8.      Music. You may opt to meditate with music. Nature music, new age music, soft classical music, and soft world music would be best. They are musical pieces that elevate and transport you to the higher realms. You can also meditate without music, as this can make you attune to a higher music: the ‘music of the spheres’. Soft musical pieces that are melancholic, such as ballads and love songs, are a no-no in meditation, as they transfix you in sadness and cut you off from a higher awakening that happens when meditating.

 

9.      Mental Inactivity. While meditating, make sure not to think actively of whatever images, save for the theme you will meditate about. You can opt to meditate without a theme. ‘Empty-mind’ yoga is what zen prescribes, and this technique is difficult for most people to do. I rather recommend the ‘passive thinking’ rather than ‘zero thinking’ technique: observe thoughts that come to your mind, don’t block them, simply observe them as they come, but don’t actively produce thoughts. Guaranteed it is easy to meditate this way.

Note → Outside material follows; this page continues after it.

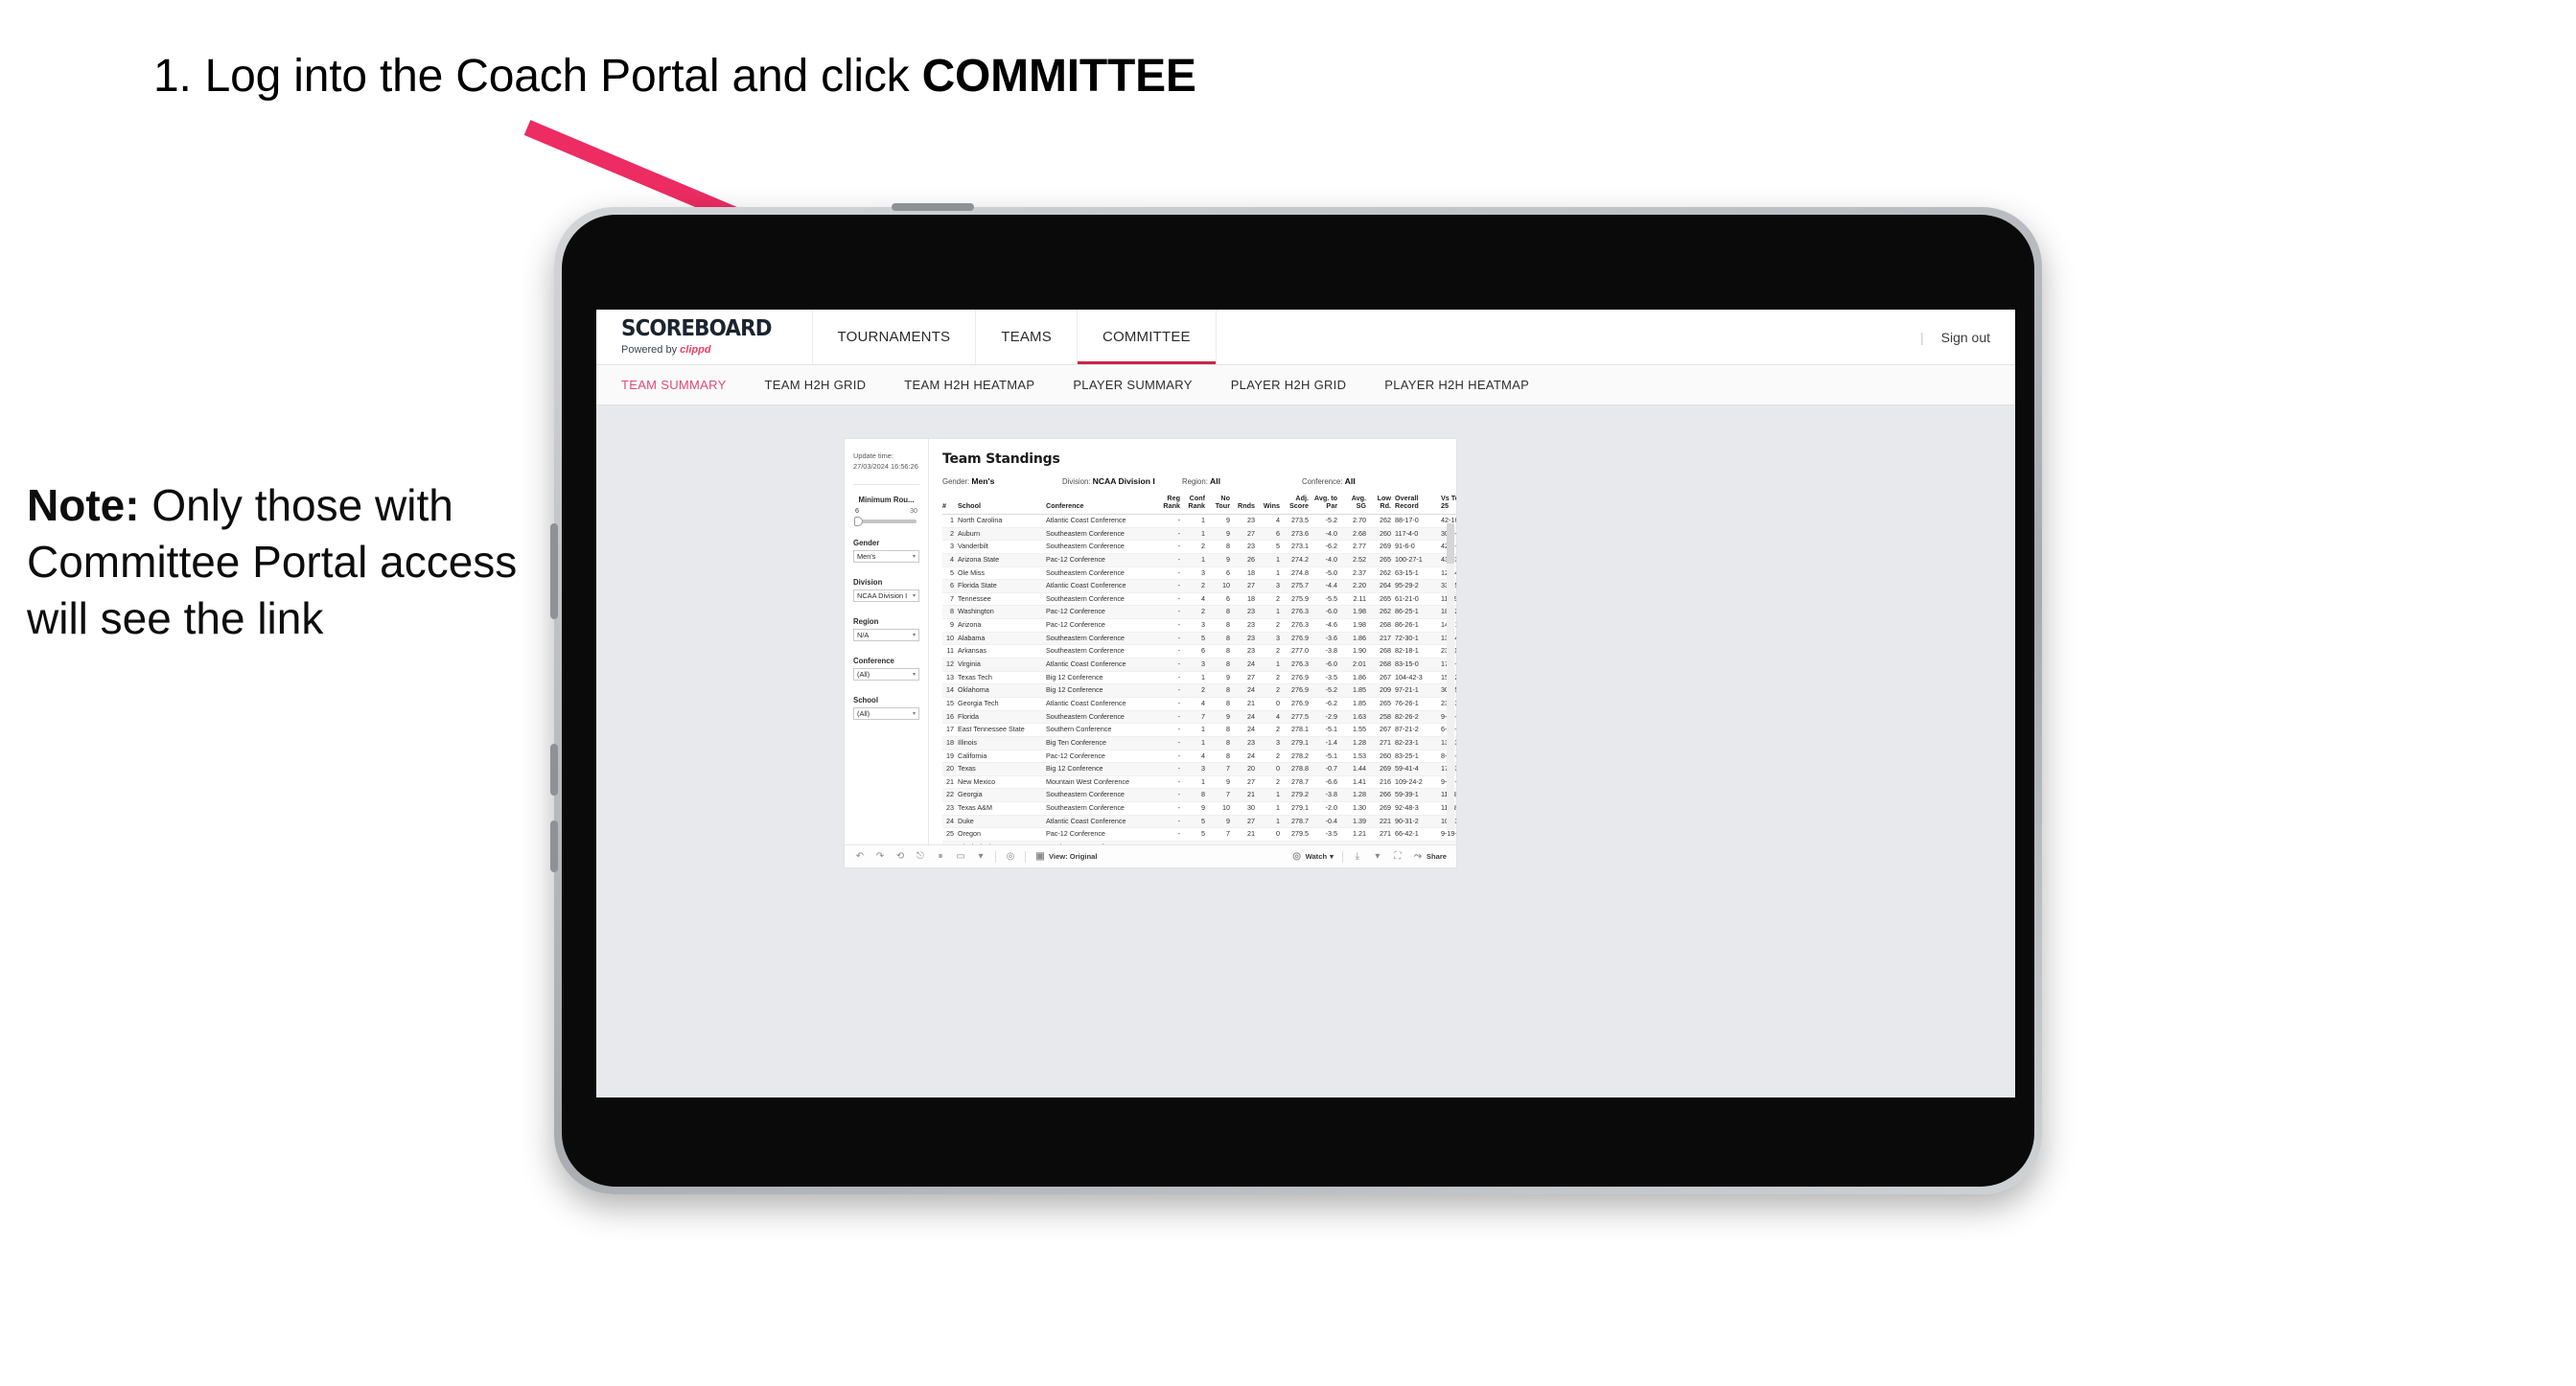 The image size is (2576, 1386). Describe the element at coordinates (1272, 505) in the screenshot. I see `table-column-header: Wins` at that location.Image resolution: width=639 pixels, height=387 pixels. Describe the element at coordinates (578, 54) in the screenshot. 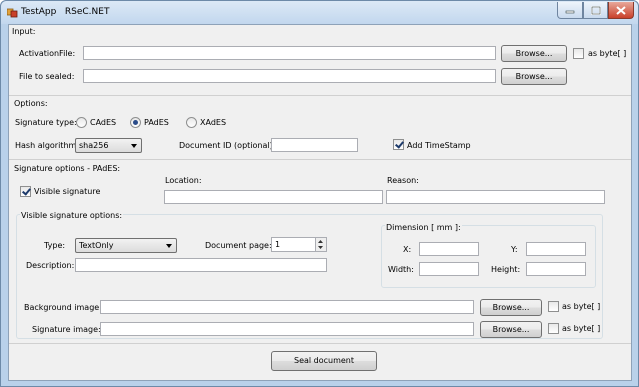

I see `activation-as-byte-checkbox` at that location.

In my case, I was trained to meditate using counting, and so I count a number from inhale to exhale phase, two for the next phase, and so on. 100 counts often equate to 15 minutes, so I don’t have to use a watch or clock to measure time while meditating. 200 counts is 30 minutes more or less.

 

10.  Theme Meditation. After doing the initial focus and conditioning (first 15-22 counts), you can move on to your meditation theme if you opt for this. If counting distracts you, then move on to the theme without counting. Follow the mental inactivity state. When your theme is optimized, move on to the theme-less state, observe the flow of energy, observe the singing of birds in the surrounds, observe the wonderful power of silence, and so on. Then end your meditation.

 

11.  Ending. When ending meditation, go back to your regular breathing. If you meditated for half an hour, breath regularly for at least 10 minutes or 100 counts before standing up. The regular breathing will help bring back your nervous system to regular mode. And don’t just stand up abruptly after the process. For at least two (2) minutes, savor the quietude, the fine environment, the wonderful moment. Meditation should make you exude good mood and harmony.